Immunohistochemistry

Kidney tissues were fixed in 10% buffered formalin and embedded in paraffin. Then, 4-μm- thick sections were cut from the paraffin blocks for dehydration and rehydration, involving a series of xylene treatments followed by decreasing concentrations of ethanol and water. For antigen retrieval, the kidney sections were microwaved in sodium citrate buffer. To block endogenous peroxidase activity, a 3% hydrogen peroxide solution diluted in methyl alcohol was applied. The sections were incubated overnight at 4 °C with primary antibodies (Table S1). Subsequently, Dako Envision + System-HRP-labeled polymer anti-mouse (cat. K4001, Agilent DAKO, Santa Clara, CA, USA) and anti-rabbit (cat. K4003, Agilent DAKO) were applied and incubated for 1 h at 25°C. Periodic acid-Schiff staining was performed to evaluate tubular injury scores based on the percentage of the affected area, with cell nuclei counterstained using Mayer’s hematoxylin (Sigma-Aldrich). The degree of tubular injury was assessed as previously described.
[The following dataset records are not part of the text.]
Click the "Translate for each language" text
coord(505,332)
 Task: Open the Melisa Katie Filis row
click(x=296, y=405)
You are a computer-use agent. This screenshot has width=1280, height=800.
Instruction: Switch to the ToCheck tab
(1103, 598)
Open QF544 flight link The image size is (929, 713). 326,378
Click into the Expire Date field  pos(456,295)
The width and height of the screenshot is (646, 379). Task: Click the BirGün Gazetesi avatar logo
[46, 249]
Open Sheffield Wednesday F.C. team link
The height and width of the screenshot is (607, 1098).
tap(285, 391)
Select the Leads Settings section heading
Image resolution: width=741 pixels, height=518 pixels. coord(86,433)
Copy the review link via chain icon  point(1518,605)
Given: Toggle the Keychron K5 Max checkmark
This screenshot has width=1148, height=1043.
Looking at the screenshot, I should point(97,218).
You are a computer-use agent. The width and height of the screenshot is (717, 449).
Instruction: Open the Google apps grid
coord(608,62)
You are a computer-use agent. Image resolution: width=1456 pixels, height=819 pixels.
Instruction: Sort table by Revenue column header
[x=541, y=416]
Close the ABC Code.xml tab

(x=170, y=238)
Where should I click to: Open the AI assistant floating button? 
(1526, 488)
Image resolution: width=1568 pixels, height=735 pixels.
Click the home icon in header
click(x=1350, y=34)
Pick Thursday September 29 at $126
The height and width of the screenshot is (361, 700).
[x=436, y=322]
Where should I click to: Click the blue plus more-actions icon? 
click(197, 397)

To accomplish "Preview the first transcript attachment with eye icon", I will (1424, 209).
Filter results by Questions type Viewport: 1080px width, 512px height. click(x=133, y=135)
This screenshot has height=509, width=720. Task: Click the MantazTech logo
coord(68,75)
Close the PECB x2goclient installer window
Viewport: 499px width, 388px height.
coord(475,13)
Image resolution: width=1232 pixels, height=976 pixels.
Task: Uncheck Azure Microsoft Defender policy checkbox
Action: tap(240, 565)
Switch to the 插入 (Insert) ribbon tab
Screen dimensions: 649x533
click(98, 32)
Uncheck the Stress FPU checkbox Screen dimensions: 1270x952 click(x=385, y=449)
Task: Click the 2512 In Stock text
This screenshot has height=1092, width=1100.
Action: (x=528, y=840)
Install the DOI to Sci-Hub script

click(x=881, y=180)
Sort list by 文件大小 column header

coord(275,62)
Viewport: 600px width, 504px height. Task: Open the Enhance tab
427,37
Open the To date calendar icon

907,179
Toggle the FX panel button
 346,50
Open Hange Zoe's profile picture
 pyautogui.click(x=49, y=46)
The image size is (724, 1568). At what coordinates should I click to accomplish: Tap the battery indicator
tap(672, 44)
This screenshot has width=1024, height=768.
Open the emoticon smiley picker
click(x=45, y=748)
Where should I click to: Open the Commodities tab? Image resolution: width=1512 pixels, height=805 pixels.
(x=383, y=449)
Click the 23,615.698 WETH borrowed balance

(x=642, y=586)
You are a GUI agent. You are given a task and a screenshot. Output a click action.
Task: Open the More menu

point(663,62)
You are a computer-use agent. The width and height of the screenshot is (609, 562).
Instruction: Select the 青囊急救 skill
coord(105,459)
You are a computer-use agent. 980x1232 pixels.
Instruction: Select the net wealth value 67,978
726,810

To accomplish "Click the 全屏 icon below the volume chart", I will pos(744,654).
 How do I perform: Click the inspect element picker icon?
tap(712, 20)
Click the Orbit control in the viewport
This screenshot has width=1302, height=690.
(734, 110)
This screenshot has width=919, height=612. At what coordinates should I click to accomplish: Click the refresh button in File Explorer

The injury scores were categorized as follows: 0 for no damage, 1 for 1–10% injured area, 2 for 11–25%, 3 for 26–75%, and 4 for more than 75% injured area45,50,51,52. A Leica inverted microscope (Leica Camera, Wetzlar, Germany) and LAS-4000 software (Leica Camera) were used to analyze and quantify the affected area.

Statistical analysis

The data are presented as means with standard error of the mean. Each experiment was repeated at least three times independently. Statistical analysis was conducted using an unpaired two-tailed Student’s t test in GraphPad Prism 10.0 (GraphPad Software Inc., San Diego, CA, USA). A P-value of less than 0.05 was considered significant (*P < 0.05, **P < 0.01, ***P < 0.001).